Turkish Foreign Minister Mevlut Cavusoglu said the arrival of Turkish fighter jets would launch a “comprehensive fight all together” between Washington and Ankara against IS.

But experts say the alliance is fraught with potential contradictions, including Turkey’s focus on targeting Kurdish forces and a US reluctance to ally with Islamist rebels.

Most of Turkey’s strikes in a broad “war on terror” until now have hit the Kurdistan Workers’ Party (PKK), which has waged a decades-long insurgency in southeastern Turkey and has rear bases in northern Iraq.

“In my view, the PKK and the Kurds is still more of an issue to Turkey than IS,” said Charles Lister, a visiting fellow at the Brookings Doha Centre.

– ‘Kurdish belt’ fears –

Key to Ankara’s concern is the rising profile of the Syrian Kurdish Democratic Union Party (PYD) and its armed wing, the People’s Protection Units (YPG), which Turkey considers a branch of the PKK.

The YPG, which ousted IS from the mainly Kurdish town of Kobane in January, has emerged as the most capable anti-IS force in Syria and a key ally of the US-led air campaign.

“That deepening relationship between the United States and a Syrian Kurdish group that ultimately aims at creating an autonomous region in Syria really scared Turkey,” said Henri Barkey, director of the Middle East programme at the Woodrow Wilson International Centre for Scholars.

Turkey’s nightmare is the creation of an autonomous Kurdish region in Syria — known to Kurds as Rojava — similar to the Kurdish region in northern Iraq. Turkey fears it would spur the separatist ambitions of Turkey’s own Kurds.

Ankara hopes that a key pillar of its new deal with Washington — a 100-kilometre (60-mile) IS-free zone along Syria’s border with Turkey — will be secure enough to hold some of Turkey’s 1.8 million Syrian refugees.

Turkey’s disaster management agency AFAD has indicated it would be ready to put up new refugee camps within 24 hours of the zone being established.

But even more crucial for Ankara is that the zone would neatly block any Kurdish ambitions to fully control a swathe of Syrian land along the Turkish border from northern Iraq to the Mediterranean.

“Turkey feared the creation of a Kurdish belt along its longest land border, which would have cut off its access to much of Syria,” said Aaron Stein, a non-resident fellow at the Atlantic Council’s Rafik Hariri Center for the Middle East.

– Who are the ground forces? –

Turkey’s President Recep Tayyip Erdogan has accused Syria’s Kurds of trying “to form a corridor from the utmost east to the Mediterranean.”

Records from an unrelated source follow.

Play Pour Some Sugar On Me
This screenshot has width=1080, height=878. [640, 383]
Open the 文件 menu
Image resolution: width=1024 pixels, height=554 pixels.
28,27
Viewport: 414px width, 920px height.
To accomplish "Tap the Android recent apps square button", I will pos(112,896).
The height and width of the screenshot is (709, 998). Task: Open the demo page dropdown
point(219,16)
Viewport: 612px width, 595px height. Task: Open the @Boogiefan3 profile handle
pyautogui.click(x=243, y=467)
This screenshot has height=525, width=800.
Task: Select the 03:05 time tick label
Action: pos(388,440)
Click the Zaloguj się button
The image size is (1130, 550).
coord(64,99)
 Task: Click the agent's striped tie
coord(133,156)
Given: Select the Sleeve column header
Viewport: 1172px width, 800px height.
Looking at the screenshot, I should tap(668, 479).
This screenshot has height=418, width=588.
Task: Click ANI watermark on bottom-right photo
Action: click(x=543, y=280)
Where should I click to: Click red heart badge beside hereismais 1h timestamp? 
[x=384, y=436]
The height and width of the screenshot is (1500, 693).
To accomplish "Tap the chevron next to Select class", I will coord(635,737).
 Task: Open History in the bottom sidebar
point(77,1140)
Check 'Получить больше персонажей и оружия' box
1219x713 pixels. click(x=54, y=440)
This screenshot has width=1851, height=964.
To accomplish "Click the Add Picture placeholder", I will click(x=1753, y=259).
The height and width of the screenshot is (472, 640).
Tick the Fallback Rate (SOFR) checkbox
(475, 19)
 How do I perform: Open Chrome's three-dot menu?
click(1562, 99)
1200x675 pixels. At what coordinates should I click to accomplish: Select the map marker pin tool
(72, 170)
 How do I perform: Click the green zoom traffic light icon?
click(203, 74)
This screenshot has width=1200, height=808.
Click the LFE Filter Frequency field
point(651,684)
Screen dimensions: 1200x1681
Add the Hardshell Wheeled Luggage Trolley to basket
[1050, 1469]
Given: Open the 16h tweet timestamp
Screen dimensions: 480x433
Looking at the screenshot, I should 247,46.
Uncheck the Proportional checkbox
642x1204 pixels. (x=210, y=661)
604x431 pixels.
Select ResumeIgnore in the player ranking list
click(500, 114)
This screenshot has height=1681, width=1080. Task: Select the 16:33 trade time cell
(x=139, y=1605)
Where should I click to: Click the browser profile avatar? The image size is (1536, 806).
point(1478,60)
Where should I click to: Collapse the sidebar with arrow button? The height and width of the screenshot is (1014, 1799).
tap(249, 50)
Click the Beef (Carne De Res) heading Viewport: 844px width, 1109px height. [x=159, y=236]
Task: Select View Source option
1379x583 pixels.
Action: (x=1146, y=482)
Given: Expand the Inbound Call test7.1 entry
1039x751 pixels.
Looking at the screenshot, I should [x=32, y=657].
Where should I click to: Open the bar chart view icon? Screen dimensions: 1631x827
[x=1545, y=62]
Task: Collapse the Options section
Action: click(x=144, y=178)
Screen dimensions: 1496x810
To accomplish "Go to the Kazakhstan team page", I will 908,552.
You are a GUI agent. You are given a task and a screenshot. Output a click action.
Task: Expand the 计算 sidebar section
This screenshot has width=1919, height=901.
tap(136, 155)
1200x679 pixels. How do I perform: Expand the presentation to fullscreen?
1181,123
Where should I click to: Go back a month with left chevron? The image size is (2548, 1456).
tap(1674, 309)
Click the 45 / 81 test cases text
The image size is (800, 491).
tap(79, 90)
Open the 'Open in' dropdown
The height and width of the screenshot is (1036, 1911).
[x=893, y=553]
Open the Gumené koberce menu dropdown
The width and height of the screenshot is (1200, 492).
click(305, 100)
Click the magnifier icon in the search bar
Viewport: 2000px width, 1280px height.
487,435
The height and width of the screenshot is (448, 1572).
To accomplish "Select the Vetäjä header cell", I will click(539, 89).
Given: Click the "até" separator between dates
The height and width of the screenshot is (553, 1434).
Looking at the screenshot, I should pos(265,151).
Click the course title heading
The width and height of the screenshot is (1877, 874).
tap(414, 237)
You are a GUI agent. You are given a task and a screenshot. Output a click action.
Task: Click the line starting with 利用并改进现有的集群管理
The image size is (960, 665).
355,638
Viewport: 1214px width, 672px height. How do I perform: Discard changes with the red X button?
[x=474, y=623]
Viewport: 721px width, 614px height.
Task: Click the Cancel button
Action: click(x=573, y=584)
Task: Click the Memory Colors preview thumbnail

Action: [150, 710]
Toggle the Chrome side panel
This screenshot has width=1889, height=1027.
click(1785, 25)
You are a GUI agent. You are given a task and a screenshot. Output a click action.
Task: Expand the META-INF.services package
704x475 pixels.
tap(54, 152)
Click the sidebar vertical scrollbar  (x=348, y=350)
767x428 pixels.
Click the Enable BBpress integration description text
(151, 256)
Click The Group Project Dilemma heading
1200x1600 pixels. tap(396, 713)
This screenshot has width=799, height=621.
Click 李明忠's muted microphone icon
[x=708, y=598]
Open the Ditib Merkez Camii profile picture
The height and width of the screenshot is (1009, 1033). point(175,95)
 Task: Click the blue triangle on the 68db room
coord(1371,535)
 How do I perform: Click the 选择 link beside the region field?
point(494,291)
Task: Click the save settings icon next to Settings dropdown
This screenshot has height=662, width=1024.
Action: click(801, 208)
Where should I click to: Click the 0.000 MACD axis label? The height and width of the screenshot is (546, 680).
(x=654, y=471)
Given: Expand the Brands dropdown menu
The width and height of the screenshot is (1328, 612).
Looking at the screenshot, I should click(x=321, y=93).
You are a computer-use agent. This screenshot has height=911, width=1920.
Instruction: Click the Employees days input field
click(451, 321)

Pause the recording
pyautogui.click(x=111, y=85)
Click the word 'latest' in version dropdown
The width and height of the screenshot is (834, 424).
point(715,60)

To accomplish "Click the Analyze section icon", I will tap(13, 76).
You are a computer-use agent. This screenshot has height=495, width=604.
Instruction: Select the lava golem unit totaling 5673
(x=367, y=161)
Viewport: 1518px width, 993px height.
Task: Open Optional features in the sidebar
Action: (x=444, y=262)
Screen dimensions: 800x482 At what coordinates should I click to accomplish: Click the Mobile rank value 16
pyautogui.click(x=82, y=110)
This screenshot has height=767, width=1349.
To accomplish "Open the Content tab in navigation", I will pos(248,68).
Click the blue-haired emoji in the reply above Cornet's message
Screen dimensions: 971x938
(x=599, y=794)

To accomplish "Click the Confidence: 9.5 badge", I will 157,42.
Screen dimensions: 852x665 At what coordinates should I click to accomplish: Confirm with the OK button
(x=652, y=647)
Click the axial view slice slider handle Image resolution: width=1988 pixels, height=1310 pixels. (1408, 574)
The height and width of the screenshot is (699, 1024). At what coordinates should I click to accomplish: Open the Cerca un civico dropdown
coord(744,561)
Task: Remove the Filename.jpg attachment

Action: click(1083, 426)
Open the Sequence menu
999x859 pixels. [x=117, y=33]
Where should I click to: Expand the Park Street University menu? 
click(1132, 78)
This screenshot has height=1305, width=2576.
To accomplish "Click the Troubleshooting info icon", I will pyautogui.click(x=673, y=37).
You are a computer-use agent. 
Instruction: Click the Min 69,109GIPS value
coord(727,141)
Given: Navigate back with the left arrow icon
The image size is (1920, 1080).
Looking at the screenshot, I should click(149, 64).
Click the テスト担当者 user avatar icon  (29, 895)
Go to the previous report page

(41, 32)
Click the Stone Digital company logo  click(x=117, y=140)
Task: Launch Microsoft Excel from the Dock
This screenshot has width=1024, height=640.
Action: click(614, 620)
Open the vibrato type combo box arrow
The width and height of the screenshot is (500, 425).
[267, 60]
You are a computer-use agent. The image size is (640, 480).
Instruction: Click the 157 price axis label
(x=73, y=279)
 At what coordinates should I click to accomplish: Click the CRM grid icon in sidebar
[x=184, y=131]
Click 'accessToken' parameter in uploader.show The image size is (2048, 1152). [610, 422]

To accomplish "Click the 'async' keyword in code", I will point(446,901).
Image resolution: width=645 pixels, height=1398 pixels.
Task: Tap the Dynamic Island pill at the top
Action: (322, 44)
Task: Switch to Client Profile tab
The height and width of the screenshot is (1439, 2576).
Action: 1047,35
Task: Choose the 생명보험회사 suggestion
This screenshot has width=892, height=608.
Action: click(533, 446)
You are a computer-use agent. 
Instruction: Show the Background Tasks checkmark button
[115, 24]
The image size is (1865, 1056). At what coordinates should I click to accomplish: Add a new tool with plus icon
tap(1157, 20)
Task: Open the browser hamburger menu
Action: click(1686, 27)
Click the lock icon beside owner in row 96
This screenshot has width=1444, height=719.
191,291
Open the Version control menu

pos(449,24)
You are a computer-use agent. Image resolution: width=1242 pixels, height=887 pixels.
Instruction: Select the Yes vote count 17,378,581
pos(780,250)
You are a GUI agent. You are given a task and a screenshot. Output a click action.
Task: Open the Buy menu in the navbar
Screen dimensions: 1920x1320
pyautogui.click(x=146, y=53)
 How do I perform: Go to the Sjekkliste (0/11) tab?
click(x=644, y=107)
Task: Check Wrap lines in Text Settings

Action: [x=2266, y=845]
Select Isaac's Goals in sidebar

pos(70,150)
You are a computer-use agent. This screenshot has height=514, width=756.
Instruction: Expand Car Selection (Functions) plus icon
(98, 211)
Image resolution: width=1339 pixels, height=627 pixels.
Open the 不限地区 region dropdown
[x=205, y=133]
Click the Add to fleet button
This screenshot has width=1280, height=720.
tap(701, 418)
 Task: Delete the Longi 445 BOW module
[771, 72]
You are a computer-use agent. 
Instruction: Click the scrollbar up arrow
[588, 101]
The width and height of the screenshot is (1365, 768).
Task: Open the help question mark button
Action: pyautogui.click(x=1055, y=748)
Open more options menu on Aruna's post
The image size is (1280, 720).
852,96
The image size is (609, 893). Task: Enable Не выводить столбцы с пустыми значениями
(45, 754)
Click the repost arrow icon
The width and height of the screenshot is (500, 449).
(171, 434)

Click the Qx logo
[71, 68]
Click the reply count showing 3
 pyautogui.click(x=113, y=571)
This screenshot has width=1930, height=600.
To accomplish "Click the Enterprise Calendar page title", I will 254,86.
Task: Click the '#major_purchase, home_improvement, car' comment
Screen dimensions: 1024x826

Indicating that Ankara makes little distinction between IS and the PKK, he said “Turkey will not allow a game of good terrorist-bad terrorist. A terrorist is a terrorist.”

It also remains unclear exactly how the IS-free zone will be implemented and in particular which ground forces inside Syria will be used to ensure its security and drive out the jihadists.

“This is the big question mark,” Stein said. “It’s unclear how the two parties will navigate this obvious problem.”

The YPG’s Kurdish fighters appear off the table because of Turkey’s objections, and Washington will have no desire to work with Islamist forces, meaning the US-led coalition will have to rely on Syrian Arab rebel forces.

But so far less than 60 such rebels have graduated from a joint US-Turkish “train and equip” programme and the project appears to have ended in a debacle after several were kidnapped by Al-Qaeda affiliate Al-Nusra Front after entering Syria in mid-July.

“Perhaps they could agree to protect the units that train and equip members embed with, most probably in and around Aleppo,” said Stein.